Robert Stadlober mit Sakko und gestreiftem Hemd steht vor einem farbenfrohen Hintergrund.

Schauspieler Robert Stadlober hat nach eigenen Worten weniger Angst vor dem Tod als früher. "Ich hatte Panikattacken, und bis heute habe ich ab und an Angstzustände, aber ich weiß mittlerweile, damit umzugehen", sagte der 43-Jährige der Zeitschrift Bunte auf die Frage, ob er Angst vor dem Tod habe. Geholfen hätten ihm seine Töchter. "Plötzlich gibt es Menschen, für die ich Verantwortung trage.
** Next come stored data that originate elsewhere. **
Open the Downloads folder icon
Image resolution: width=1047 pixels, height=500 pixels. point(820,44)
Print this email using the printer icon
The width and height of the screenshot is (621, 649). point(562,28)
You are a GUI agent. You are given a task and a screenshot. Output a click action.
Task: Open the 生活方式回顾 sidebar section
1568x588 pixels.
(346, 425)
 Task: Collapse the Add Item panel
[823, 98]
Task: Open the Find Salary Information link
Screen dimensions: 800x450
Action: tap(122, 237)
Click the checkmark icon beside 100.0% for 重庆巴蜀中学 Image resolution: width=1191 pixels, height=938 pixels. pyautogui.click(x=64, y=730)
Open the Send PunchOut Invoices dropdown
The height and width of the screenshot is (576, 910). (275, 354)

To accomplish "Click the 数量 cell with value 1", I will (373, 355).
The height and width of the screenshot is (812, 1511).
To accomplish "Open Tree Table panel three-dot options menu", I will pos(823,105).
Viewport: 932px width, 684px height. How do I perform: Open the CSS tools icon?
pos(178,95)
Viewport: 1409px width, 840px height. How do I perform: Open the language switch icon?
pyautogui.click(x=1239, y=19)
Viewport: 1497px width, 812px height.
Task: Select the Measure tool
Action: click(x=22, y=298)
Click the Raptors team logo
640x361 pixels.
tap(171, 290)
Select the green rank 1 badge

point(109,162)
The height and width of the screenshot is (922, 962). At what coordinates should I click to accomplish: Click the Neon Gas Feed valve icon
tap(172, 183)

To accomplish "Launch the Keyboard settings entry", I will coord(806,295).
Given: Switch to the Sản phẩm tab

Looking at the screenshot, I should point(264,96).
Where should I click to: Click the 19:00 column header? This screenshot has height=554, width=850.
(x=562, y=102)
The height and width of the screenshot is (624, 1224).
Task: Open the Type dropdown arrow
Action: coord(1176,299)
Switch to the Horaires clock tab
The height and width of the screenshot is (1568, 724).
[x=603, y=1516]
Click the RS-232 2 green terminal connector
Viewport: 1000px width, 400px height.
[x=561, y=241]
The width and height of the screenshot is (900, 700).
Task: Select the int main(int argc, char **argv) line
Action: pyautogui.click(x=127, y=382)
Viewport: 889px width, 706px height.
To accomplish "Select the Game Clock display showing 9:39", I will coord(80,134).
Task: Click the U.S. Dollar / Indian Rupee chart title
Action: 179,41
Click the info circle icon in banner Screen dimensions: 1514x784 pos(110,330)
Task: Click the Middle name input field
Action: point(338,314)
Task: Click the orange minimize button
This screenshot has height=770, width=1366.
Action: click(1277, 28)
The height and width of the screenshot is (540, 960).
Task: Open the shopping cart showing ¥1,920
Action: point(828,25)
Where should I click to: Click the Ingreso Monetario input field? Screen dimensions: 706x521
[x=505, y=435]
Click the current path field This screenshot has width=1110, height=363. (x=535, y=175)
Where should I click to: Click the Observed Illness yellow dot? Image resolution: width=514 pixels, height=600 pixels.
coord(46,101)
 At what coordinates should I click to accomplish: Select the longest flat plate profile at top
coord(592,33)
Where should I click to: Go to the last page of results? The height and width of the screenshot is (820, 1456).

Das hat den Fokus verschoben und mir die Kraft gegeben, dieser Panik entgegenzutreten", erzählte Stadlober weiter.

Dem Bericht zufolge spielt er in seinem neuen Film "Vier minus drei" einen Mann, der bei einem Autounfall ums Leben kommt. Für sich selbst wünsche er sich einen langsamen Tod, sagte der Schauspieler: "Ich möchte ihn wirklich miterleben. Wenn ich schon nicht mitbekommen habe, wie ich auf die Welt gekommen bin, dann zumindest, wie ich von ihr gehe." 

Stadlober war unter anderem in den Filmen "Sonnenallee" und "Crazy" zu sehen.